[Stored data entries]
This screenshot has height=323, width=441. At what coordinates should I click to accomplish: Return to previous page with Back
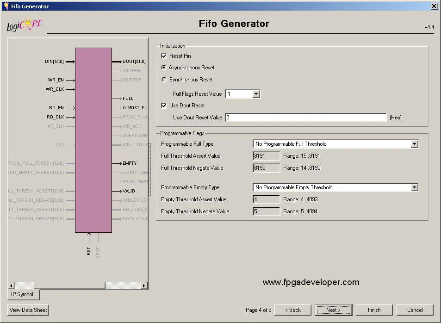tap(292, 310)
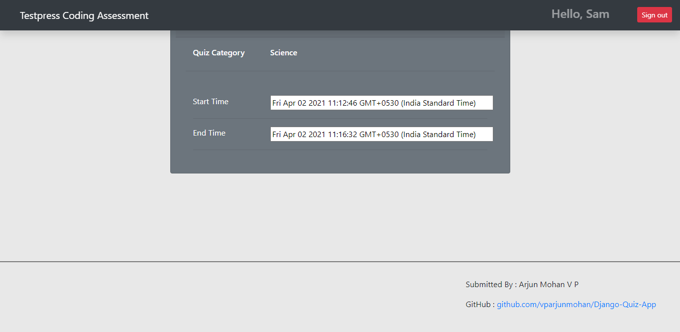Click the Testpress Coding Assessment title
Image resolution: width=680 pixels, height=332 pixels.
[x=84, y=15]
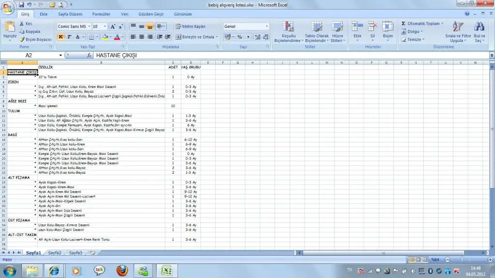Switch to the Formüller ribbon tab
495x278 pixels.
point(101,14)
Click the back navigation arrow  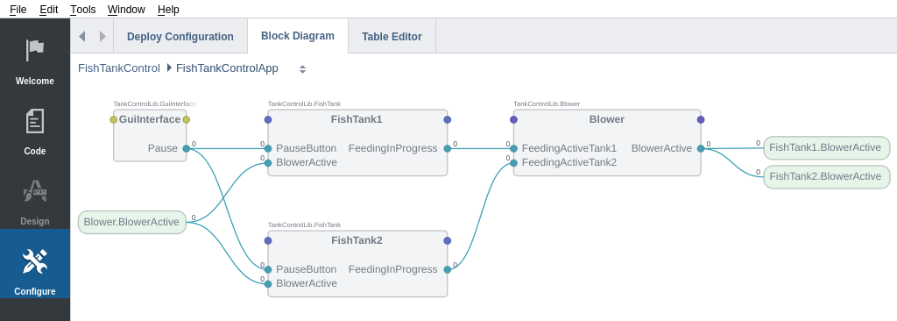[x=81, y=36]
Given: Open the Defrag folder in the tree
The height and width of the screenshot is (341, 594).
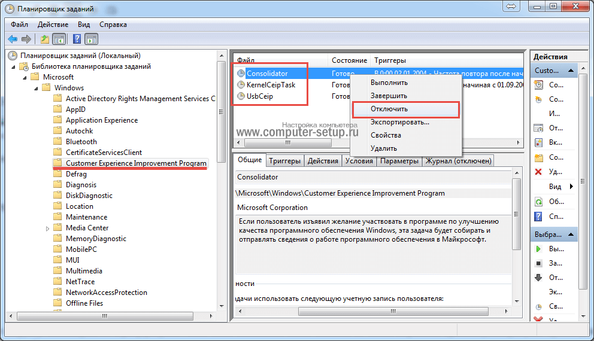Looking at the screenshot, I should point(76,174).
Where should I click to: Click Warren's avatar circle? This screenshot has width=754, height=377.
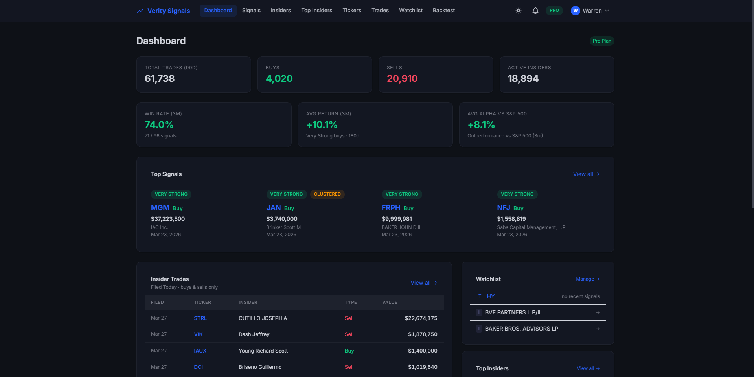tap(575, 11)
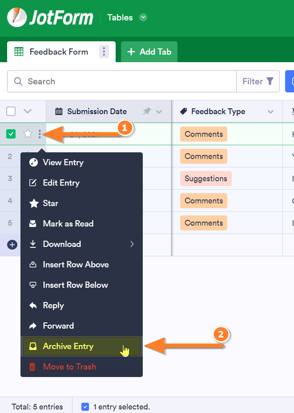
Task: Open the View Entry eye icon
Action: 34,163
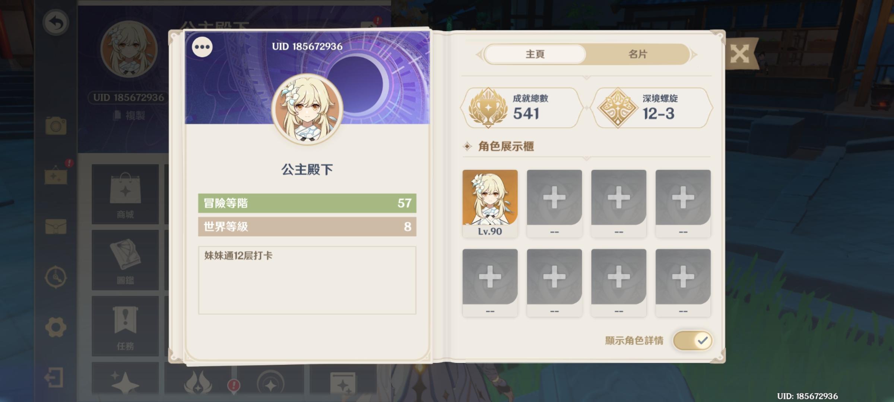The image size is (894, 402).
Task: Open the camera photo mode icon
Action: tap(56, 126)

- **WHAT THE TASK ASKS**: Write out the lines from the line with "The height and" through the end of the records exactly; do not include pictures or any other lines.

- **RESPONSE**:
The height and width of the screenshot is (341, 594).
Looking at the screenshot, I should point(76,174).
Where should I click to: Click Warren's avatar circle? This screenshot has width=754, height=377.
tap(575, 11)
Task: Open the View Entry eye icon
Action: 34,163
The image size is (894, 402).
Task: Open the camera photo mode icon
Action: tap(56, 126)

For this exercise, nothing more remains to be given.